## ZADANIE A
Odpowiedz na pytania do tekstu o wyprzedaży na giełdach:
(i) Ile procent traci DAX po godzinie 15:00?
(ii) Jaką inflację w perspektywie rocznej widzą już konsumenci?
(iii) Poniżej ilu punktów musi zejść WIG20, żeby nastroje były naprawdę parszywe?
## ZADANIE B
Przepisz z tekstu o wyprzedaży na giełdach wszystko od słów „Z drugiej strony” aż do słów „zwykle przynosi wzrosty?”.

Z drugiej strony inwestorzy powinni być jednak przyzwyczajeni do tego czynnika, a dodatkowo koronawirus może okazać się czynnikiem, który zapewni dalsze wsparcie dla rynku. Wobec tego, czy możemy jasno stwierdzić co stoi za dzisiejszą wyprzedażą? Czy jest szansa na kontynuację sezonowości, która w lipcu zwykle przynosi wzrosty?
Wyprzedaż w Europie wygląda naprawdę słabo. Większość indeksów traci ponad 2%, a wyprzedaż na niektórych rynkach sięga nawet 3%. Większość głównych mediów podaje jeden kluczowy wątek, który steruje nastrojami inwestorów – COVID. Rosnąca ilość przypadków koronawirusa staje się ponownie problemem, ze względu na możliwe restrykcje, które mogą być wprowadzone w odpowiedzi na ten problem. A jest już on dosyć spory, gdyż tygodniowa średnia krocząca globalnie przekroczyła już pół miliona przypadków dziennie! Dodatkowo w Europie obserwujemy bardzo intensywne opady, które powodują ogromne straty ze względu na powodzie. Poza tym drugim czynnikiem, rynki powinny być jednak przyzwyczajone do ryzyka covidowego. Co więcej, utrzymująca się pandemia jest sygnałem dla rynków, że banki centralne oraz rządy nie usuną szybko wsparcia dla gospodarki oraz rynków. Co może stać za tymi znaczącymi spadkami? Obserwujemy dalszy problem inflacyjny. W Stanach Zjednoczonych inflacja wyskoczyła ostatnio wyraźnie ponad 5%, a ostanie dane w postaci oczekiwań inflacyjnych z Uniwersytetu w Michigan, po jednym miesiącu ulgi, pokazały dalszy wzrost! Konsumenci widzą już w perspektywie rocznej inflację na poziomie 4,8%! Utrzymanie oczekiwań na tak wysokim poziomie może doprowadzić do dalszego nasilenia się popytu, co faktycznie utrzyma inflację na wysokim poziomie. Dodatkowym czynnikiem są obawy, że obecne środki pompowane na rynek wcale nie odnoszą oczekiwanych rezultatów, a jedynie prowadzą do inflacji cen aktywów inwestycyjnych. Warto jednak pamiętać, że rynek od pewnego czasu prosił się o korektę i szukał sposobu na wyłamanie się z niskiej zmienności. Lipiec czy w zasadzie cały okres wakacyjny charakteryzuje się wzrostami patrząc na sezonowość. Jeśli nie dojdzie do znalezienia mocnego argumentu za spadkami, może się okazać, że będzie to bardzo krótkotrwała korekta. Czynnikiem, który może doprowadzić do wzrostów może być sezon wyników z Wall Street. Jeśli inwestorzy spojrzą na wyniki spółek technologicznych łaskawym okiem, możemy zaobserwować powrót do ataku historycznych szczytów.
Po godzinie 15:00, czyli sporo do zakończenia sesji w Europie, spadki są dosyć spore. DAX traci 2,7%, natomiast największe spadki notuje włoski FTSE MIB na poziomie 3,4%. Kontrakty przed sesją na Wall Street tracą w zakresie 1,2-1,5%. Z kolei WIG20 notuje stratę na poziomie 2,1% i wykres wydaje się testować dosyć stromy trend wzrostowy, który widoczny jest na rynku od kilkunastu miesięcy. Co więcej, możemy być świadkami wybicia z ostatniej konsolidacji. Niemniej do faktycznie parszywych nastrojów, WIG20 potrzebuje zejść poniżej 2100 punktów.

## PODANE DANE
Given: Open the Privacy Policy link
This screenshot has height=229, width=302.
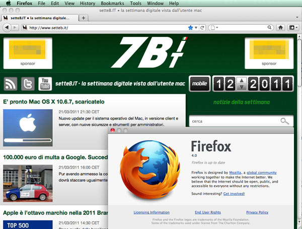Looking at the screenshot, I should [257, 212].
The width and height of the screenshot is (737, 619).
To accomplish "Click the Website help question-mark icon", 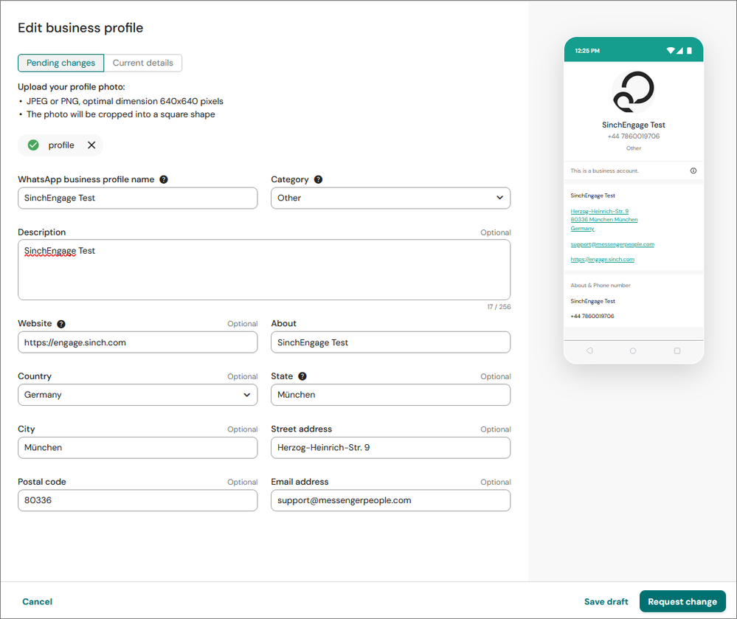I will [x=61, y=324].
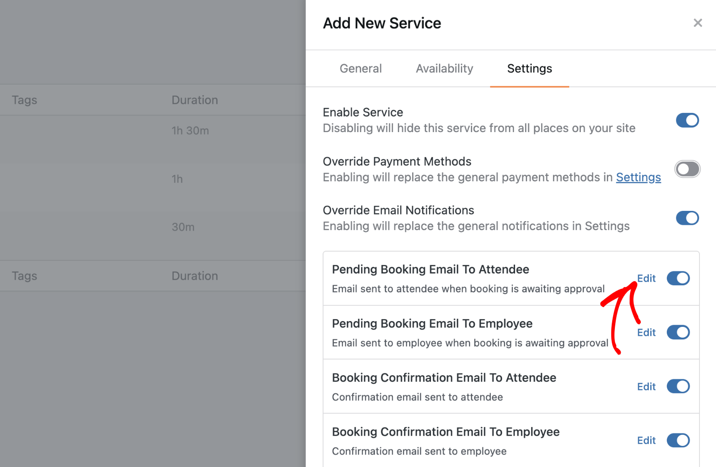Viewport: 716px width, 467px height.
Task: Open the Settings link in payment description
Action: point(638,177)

## ROZWIĄZANIE ZADANIA A
(i) 2,7%
(ii) 4,8%
(iii) 2100 punktów

## ROZWIĄZANIE ZADANIA B
Z drugiej strony inwestorzy powinni być jednak przyzwyczajeni do tego czynnika, a dodatkowo koronawirus może okazać się czynnikiem, który zapewni dalsze wsparcie dla rynku. Wobec tego, czy możemy jasno stwierdzić co stoi za dzisiejszą wyprzedażą? Czy jest szansa na kontynuację sezonowości, która w lipcu zwykle przynosi wzrosty?